It’s not uncommon to get jittery when moving to a new place for the first time. For digital nomads looking at Switzerland as their next destination, the experience isn’t any different.
If you’ve done your research, then you know Switzerland’s largely spoken languages are German and French – something that could offset English speakers. However, this should not be a concern as Switzerland is an English-friendly country as depicted by English-marked signs and announcements.
Besides knowing where to live and places to visit while in Switzerland, a digital nomad needs to know the requirements for remote working.
If you are a digital nomad eyeing a move to Switzerland, read our quick guide to help you settle in with ease.
Do I Need a Digital Nomad Visa to Work in Switzerland?
Switzerland does not have a digital nomad visa yet, so this leaves you with the option of a short-term stay visa or a residence permit. The former, also known as a residence permit, may exempt you from taxation if you meet Switzerland’s regulations on remote working.
As a digital nomad, you’ll be guided by regulations adopted by European countries on remote work. Also, you cannot offer your services to an employer located in Switzerland while your work has to be conducted remotely.
How Much Does it Cost to Live in Switzerland as a Digital Nomad?
Your monthly expenses will largely depend on where you decide to live. With accommodation taking up the lion’s share of your monthly expense, your decision on where to live will determine how much you spend each month.
Typically, if you choose to stay in a city with low housing rates, you will also enjoy affordable food and utility prices. Bern and Winterthur are good choices if you’re on a tight budget but still want to experience the cosmopolitan life of Switzerland’s big cities.
You can still live near cities such as Zurich and still pay a fair price. Glarus, which is located near Zurich, is one of the least-expensive places to live in Switzerland. Monthly rent for a 1-bedroomed apartment starts from as low as $1,800 while utility bills will set you back $150.

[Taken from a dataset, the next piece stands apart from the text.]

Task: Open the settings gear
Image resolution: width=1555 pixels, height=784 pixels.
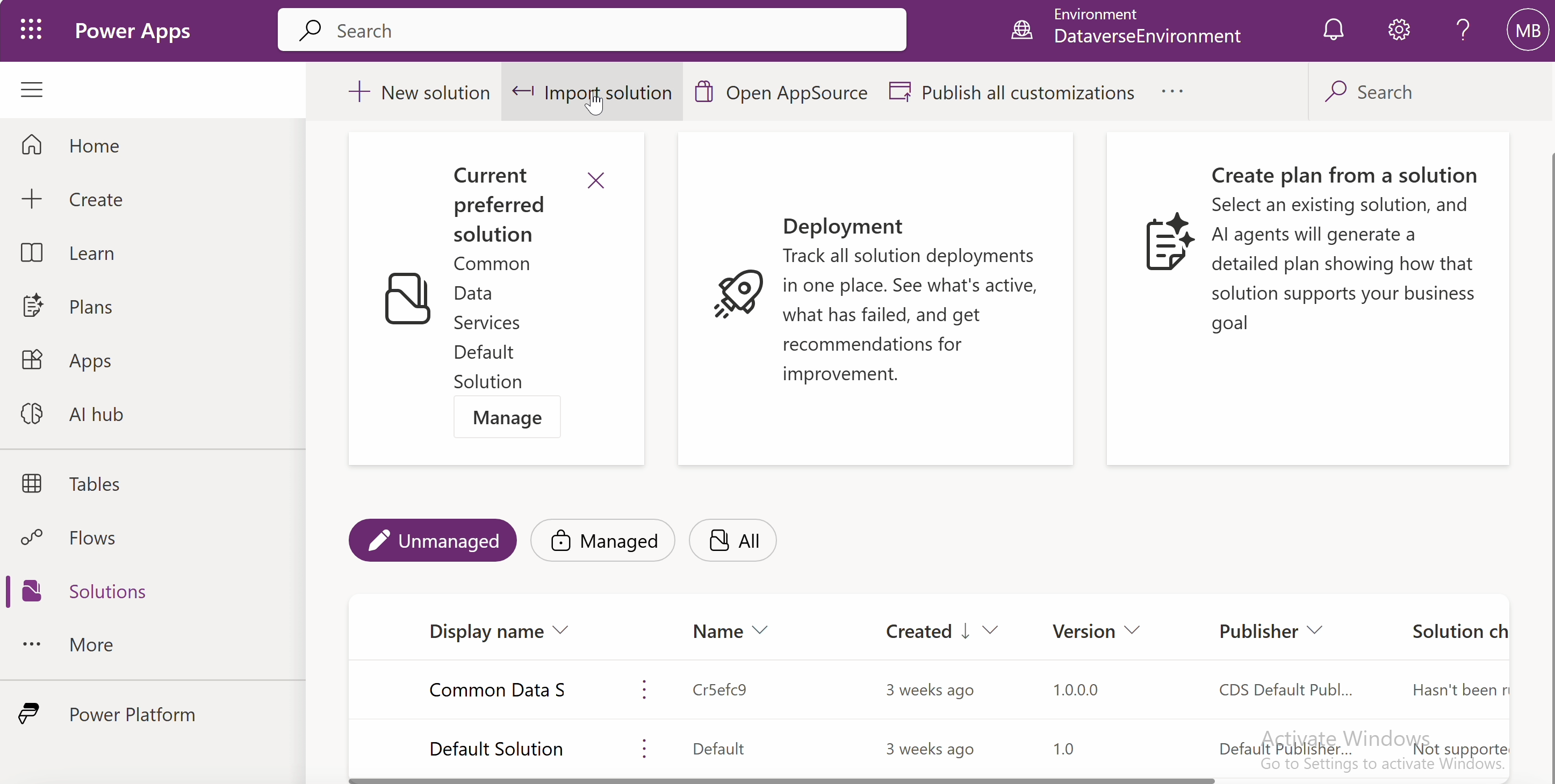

You need not confine yourself to cities if you are on a tight budget. In places such as Thurgau, rent starts at $700 while meals cost as little as $20. The best part of living in such areas is that you get to enjoy the serene nature and still access Switzerland’s big cities via the efficient public transport system.
There is plenty of short-term accommodation to suit the typical living needs of a digital nomad. Short-term apartments, holiday homes, rooms in private residences and hotels are some of the options we found suitable for a digital nomad’s lifestyle.
Monthly rates for holiday homes and rooms in private residences start from as low as $600 to $800. Popular means to find accommodation include AirBnB, Homestays and trusted companies like Blueground that offer monthly apartments in Zurich, Basel and other major cities.
New concepts such as co-living and home-sharing communities such as Bewelcome are also gaining popularity among digital nomads. Co-living spaces allow remote workers to live and work within the same spaces and in some cases from multiple locations on a single subscription.
When is The Best Time to Visit Switzerland?
If you are eyeing lower hotel prices and flight fees, then plan your travel between the months of March and May. This is the unofficial off-peak season characterized by fewer tourists and less-crowded spaces.
Even so, you’ll have to brace yourself for the chilly weather as these months normally experience temperatures between 12 and 13 degrees Celsius.
Other low-season months start from September through to November. Temperatures range from 4 to 10 degrees Celsius – a small sacrifice for lower hotel prices and less-crowded spaces.
Summer typically happens between June and August; this is the time Switzerland receives plenty of tourists. In line with the laws of demand and supply, hotel rates are at their highest during this period.
On the upside, the days are warmer and you’ll get to experience Switzerland’s famous festivals during this time.
The winter months that begin from December to February liven up the ski resorts. Although chilly, these are good times to take a break from your digital nomad life and experience the ski resorts of Switzerland.
Traveling in Switzerland
Getting around Switzerland is affordable, convenient and efficient thanks to a public transport system that’s made of trains, trams and buses.
The first thing you should do when you get to Switzerland is to get a train pass and download the SBB’s app to track train movement. This will help you track your journey and know your stops.
Alternatively, you could use the FAIRTIQ app to view all available transportation modes as well as suggest cheaper modes.
Unlike in most places around the world, many Swiss cafes allow remote workers to use their facilities without asking them to purchase from the establishment. You’ll have access to a working space as well as free internet in many of these cafes.
However, if you need a more stable arrangement, you can pay for a day pass in one of the many co-working spaces spread across Switzerland.
Switzerland is a great place to stay as a digital nomad. Not only are the taxes friendly, but the country is also one of the most cost-effective places in Europe to live expenses-wise.
If you’re interested in jumping on the digital nomad bandwagon, or if you already reside in Switzerland and want to travel across the country while you work, we hope this guide has provided you with useful tips for succeeding. Good luck!